Originally developed for biomedical applications and diagnosis, optical coherence tomography (OCT) has recently been demonstrated to be a powerful non-destructive and non-invasive measurement method for detecting defects in glass-fiber reinforced polymer composites. While previous studies have focused mainly on the use of OCT in the analysis of thermoset composites, we were able to show in offline experiments that OCT can be used to quickly detect typical defects (e.g., dry fiber regions, gaps and fiber breakage) in thermoplastic unidirectional (UD) tapes at high resolution. To investigate the applicability of OCT to inline monitoring, we advanced our previously published approach in two major steps: First, we incorporated the OCT system into an industrial-scale UD-tape production line, and derived optimal settings for inline detection of dry region defects from a comprehensive design of experiments (DoE) to find an optimal balance between accuracy and data size for a stationary tape sample by varying A-scan sampling rate, A-scan averaging and OCT transverse travel velocity. Second, using these optimal settings, we went on to investigate moving tapes over a range of industrially relevant take-off speeds. Microscopy was used for validation in both cases. We developed a fast and robust statistical analysis of B-scans that visualizes the quality of full cross-sections in an interpretable manner for potential use in a real-time setting. Within an industrially relevant production speed range of up to 15 m/min, we are thus now able to investigate 120 mm wide (and potentially wider) UD tapes inline at a transverse resolution of 22 µm, producing only 21 MB of data per measurement.

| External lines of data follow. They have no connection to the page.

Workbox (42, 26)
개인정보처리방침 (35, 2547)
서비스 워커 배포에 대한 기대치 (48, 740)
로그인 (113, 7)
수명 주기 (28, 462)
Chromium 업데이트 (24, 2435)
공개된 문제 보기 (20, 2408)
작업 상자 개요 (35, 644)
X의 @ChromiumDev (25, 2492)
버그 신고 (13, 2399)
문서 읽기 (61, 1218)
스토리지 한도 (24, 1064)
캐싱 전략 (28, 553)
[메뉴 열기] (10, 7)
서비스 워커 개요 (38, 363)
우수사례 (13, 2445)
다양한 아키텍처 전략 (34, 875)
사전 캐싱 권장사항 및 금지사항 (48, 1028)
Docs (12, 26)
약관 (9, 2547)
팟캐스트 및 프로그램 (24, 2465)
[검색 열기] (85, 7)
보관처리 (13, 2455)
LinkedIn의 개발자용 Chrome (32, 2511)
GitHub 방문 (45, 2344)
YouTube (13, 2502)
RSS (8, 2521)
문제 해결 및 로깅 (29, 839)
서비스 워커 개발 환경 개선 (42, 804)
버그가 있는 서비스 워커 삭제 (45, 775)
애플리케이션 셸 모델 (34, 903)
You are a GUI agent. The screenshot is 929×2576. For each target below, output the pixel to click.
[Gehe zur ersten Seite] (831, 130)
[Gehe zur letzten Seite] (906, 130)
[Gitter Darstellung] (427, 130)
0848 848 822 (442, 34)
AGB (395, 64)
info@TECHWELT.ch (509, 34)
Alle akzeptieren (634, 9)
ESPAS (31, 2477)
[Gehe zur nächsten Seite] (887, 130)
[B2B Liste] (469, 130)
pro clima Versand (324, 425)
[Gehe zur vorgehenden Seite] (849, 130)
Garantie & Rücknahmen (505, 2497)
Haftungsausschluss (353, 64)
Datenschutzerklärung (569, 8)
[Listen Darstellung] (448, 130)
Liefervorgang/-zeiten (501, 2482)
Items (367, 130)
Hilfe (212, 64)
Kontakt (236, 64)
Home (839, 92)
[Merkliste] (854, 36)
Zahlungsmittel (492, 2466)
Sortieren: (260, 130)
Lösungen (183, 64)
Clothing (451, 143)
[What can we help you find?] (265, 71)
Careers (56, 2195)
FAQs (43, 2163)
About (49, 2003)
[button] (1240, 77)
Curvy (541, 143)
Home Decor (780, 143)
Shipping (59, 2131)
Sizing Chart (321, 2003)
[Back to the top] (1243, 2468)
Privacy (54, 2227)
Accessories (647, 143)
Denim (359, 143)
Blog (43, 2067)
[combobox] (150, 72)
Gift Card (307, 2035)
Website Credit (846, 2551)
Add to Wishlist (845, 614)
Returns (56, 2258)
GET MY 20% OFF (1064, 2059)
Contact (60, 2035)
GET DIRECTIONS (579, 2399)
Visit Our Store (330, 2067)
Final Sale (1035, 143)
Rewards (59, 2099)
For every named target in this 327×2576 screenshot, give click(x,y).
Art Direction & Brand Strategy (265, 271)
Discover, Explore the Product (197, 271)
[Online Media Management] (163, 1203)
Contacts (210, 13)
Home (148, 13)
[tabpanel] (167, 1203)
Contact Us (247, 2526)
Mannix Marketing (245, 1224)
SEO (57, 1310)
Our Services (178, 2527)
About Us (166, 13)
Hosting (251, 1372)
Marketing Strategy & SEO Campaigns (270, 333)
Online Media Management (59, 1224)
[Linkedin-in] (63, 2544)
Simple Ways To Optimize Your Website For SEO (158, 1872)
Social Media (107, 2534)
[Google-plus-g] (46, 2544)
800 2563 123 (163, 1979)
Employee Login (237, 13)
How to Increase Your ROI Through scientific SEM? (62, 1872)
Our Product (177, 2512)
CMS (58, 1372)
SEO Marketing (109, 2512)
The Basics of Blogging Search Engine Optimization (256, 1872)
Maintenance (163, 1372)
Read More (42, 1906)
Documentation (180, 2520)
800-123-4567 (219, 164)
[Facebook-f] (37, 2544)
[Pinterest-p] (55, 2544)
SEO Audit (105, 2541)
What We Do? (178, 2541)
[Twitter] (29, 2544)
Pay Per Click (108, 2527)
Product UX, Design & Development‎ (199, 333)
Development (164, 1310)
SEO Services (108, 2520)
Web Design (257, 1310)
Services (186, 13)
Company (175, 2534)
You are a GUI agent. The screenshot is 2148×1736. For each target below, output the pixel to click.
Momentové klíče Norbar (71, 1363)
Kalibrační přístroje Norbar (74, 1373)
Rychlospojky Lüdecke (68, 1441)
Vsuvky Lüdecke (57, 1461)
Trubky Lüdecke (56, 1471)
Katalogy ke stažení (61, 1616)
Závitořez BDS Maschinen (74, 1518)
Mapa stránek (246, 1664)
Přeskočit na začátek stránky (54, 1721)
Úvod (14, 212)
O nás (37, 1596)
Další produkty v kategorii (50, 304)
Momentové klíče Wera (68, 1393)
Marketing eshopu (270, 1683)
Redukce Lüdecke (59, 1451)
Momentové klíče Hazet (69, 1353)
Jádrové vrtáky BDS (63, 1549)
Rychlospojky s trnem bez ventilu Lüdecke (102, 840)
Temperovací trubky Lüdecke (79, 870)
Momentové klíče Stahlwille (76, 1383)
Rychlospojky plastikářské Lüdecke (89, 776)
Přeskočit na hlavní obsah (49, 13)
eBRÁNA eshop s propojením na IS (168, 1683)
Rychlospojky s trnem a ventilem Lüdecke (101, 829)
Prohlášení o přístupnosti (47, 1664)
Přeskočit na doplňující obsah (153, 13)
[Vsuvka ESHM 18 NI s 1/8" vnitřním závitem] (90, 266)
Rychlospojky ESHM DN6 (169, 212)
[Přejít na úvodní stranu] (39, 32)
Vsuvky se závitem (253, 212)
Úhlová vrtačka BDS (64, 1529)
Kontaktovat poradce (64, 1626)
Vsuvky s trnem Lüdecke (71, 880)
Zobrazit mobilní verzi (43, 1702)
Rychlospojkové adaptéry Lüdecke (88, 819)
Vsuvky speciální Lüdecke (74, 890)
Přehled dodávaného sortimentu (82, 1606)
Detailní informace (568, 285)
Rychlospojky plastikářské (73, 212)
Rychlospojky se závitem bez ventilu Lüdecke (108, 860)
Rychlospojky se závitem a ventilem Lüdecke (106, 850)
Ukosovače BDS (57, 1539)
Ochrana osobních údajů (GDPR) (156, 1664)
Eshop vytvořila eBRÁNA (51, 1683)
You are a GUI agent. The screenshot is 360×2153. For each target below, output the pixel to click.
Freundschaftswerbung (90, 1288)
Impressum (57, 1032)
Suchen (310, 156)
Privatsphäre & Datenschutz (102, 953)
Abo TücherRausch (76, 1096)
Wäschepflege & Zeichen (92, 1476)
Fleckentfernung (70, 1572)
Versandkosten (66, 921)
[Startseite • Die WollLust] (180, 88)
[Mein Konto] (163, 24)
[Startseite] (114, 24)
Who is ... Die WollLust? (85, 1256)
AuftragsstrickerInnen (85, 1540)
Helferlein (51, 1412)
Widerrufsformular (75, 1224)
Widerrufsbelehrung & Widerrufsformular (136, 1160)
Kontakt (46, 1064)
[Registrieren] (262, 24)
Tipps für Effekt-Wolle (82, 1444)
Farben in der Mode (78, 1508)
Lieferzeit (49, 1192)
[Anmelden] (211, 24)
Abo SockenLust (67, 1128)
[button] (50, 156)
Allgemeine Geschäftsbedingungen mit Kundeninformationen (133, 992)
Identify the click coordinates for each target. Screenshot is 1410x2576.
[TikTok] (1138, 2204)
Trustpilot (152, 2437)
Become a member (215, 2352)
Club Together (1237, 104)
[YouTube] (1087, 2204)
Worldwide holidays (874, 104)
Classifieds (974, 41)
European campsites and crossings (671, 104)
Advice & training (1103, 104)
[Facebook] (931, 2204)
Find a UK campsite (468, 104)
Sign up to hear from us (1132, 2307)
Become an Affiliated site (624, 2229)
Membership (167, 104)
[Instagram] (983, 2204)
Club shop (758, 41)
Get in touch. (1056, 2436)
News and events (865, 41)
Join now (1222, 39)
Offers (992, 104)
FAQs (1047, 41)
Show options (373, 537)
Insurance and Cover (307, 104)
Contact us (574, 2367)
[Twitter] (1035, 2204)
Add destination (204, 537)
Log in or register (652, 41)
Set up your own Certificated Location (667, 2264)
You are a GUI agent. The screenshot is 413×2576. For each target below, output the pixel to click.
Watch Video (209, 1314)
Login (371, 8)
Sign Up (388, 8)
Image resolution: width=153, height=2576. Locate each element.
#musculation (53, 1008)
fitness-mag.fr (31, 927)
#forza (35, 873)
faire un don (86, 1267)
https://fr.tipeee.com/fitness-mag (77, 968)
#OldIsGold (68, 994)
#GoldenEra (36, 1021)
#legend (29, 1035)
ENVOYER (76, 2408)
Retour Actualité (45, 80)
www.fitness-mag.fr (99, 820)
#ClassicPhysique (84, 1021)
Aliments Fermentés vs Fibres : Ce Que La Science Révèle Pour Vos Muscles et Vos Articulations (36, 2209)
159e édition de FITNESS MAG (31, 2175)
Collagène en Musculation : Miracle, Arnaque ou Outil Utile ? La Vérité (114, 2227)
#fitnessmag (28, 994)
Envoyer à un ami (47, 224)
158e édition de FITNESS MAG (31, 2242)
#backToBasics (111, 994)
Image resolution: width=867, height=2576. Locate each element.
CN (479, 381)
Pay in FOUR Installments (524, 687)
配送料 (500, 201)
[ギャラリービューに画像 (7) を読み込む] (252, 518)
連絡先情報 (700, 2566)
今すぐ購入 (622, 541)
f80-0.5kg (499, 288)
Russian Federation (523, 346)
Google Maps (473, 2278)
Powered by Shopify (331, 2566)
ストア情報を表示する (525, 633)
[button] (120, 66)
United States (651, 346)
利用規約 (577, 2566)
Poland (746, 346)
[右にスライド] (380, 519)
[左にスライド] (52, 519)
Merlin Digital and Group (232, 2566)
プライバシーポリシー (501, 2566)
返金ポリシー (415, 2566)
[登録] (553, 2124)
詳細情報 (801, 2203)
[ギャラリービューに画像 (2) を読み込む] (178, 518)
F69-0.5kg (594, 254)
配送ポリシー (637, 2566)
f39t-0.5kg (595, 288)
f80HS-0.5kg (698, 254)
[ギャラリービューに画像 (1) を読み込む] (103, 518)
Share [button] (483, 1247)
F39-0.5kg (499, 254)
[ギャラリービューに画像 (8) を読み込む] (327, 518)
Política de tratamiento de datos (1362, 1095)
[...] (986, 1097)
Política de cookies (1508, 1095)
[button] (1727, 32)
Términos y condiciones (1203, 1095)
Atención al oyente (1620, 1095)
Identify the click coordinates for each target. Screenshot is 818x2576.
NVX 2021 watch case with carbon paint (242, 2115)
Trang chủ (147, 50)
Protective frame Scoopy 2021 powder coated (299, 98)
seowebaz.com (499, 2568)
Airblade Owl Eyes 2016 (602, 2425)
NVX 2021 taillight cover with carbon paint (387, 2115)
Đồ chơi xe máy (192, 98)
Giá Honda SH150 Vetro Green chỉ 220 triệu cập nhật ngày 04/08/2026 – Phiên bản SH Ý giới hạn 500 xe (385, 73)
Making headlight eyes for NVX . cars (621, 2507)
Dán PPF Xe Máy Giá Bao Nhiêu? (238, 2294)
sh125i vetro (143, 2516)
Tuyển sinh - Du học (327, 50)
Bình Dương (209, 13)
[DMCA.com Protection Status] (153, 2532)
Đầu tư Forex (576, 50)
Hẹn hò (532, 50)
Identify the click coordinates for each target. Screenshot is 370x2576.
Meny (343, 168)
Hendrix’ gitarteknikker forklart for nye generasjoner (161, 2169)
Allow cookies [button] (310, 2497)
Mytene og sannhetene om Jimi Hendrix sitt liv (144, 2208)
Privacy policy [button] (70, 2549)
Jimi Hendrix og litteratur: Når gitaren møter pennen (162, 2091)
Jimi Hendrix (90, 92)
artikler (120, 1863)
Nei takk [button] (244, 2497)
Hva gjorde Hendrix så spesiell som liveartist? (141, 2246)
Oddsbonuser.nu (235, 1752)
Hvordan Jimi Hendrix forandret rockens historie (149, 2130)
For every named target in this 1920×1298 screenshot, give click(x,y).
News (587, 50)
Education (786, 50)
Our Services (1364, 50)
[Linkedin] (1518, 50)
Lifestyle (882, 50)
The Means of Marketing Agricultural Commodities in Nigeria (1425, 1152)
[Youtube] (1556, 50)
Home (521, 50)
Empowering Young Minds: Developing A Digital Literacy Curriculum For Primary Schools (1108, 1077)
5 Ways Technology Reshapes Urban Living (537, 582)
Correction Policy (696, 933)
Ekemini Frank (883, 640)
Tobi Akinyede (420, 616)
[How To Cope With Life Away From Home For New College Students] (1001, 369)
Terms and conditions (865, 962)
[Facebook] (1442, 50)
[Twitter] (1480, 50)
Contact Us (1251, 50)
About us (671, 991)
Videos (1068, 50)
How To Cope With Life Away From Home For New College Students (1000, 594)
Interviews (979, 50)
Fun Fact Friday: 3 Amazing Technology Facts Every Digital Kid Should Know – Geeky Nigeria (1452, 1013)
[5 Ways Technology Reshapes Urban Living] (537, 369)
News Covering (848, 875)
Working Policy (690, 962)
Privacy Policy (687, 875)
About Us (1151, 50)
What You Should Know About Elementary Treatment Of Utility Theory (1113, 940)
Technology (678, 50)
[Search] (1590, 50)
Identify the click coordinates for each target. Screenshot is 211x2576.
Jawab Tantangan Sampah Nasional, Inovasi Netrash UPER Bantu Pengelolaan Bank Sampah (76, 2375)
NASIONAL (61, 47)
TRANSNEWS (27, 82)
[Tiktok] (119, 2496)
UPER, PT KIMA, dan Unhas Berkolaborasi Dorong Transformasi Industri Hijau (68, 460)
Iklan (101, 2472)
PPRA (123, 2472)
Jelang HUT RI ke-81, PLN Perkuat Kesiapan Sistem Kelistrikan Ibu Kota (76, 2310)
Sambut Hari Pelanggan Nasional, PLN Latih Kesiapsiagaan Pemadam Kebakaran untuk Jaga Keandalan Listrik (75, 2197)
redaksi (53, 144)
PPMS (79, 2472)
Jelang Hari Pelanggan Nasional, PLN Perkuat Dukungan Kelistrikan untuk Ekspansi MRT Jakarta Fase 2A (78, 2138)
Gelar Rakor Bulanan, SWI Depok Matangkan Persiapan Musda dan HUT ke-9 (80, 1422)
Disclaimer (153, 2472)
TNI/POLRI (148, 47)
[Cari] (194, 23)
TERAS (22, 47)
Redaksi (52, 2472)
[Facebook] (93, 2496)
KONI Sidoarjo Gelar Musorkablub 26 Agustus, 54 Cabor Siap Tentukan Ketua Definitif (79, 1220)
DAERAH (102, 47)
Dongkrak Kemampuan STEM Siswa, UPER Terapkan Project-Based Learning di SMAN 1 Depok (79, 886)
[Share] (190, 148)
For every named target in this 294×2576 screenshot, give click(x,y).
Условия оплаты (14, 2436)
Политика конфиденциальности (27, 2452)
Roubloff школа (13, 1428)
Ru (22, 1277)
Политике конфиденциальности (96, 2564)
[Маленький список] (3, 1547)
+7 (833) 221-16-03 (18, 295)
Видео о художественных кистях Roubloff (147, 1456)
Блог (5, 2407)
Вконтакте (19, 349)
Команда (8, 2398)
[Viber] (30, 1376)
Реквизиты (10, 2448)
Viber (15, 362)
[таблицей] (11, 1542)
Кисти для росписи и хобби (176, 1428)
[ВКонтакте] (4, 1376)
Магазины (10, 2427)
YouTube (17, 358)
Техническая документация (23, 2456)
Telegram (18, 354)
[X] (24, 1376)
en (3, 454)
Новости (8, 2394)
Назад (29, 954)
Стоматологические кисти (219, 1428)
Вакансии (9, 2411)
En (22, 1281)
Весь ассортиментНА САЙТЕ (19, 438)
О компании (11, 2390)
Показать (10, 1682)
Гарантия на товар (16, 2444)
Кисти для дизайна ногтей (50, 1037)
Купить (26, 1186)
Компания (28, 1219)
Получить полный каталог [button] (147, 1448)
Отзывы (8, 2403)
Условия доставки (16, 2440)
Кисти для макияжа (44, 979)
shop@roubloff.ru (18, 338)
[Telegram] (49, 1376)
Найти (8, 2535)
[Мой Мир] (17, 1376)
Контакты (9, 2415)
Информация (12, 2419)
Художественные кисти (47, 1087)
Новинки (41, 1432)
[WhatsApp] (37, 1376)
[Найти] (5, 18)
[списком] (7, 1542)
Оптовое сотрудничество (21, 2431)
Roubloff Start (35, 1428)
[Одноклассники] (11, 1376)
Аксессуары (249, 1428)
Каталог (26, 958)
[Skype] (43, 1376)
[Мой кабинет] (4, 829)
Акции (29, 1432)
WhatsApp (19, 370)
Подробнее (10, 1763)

将光学相干断层扫描技术应用于单向玻璃纤维增强热塑性塑料胶带的在线质量监测
光学相干断层扫描(OCT)最初是为生物医学应用和诊断而开发的,最近已被证明是一种强大的非破坏性和非侵入性测量方法,可用于检测玻璃纤维增强聚合物复合材料中的缺陷。虽然以前的研究主要集中在使用 OCT 分析热固性复合材料,但我们能够在离线实验中显示,OCT 可以用于以高分辨率快速检测热塑性单向 (UD) 胶带中的典型缺陷(如干纤维区域、间隙和纤维断裂)。为了研究 OCT 对在线监测的适用性,我们通过两个主要步骤推进了之前发布的方法:首先,我们将 OCT 系统集成到工业规模的 UD 胶带生产线中,并通过综合实验设计 (DoE) 得出了在线检测干区缺陷的最佳设置,通过改变 A 扫描采样率、A 扫描平均值和 OCT 横向移动速度,找到静态胶带样本的精度和数据量之间的最佳平衡。其次,利用这些最佳设置,我们继续研究了在一系列工业相关起飞速度下的移动磁带。在这两种情况下都使用了显微镜进行验证。我们开发了一种快速、稳健的 B 扫描统计分析方法,以可解释的方式直观显示全横截面的质量,可用于实时环境。因此,在最高 15 米/分钟的工业相关生产速度范围内,我们现在能够以 22 微米的横向分辨率在线检测 120 毫米宽(甚至可能更宽)的 UD 带,每次测量仅产生 21 MB 的数据。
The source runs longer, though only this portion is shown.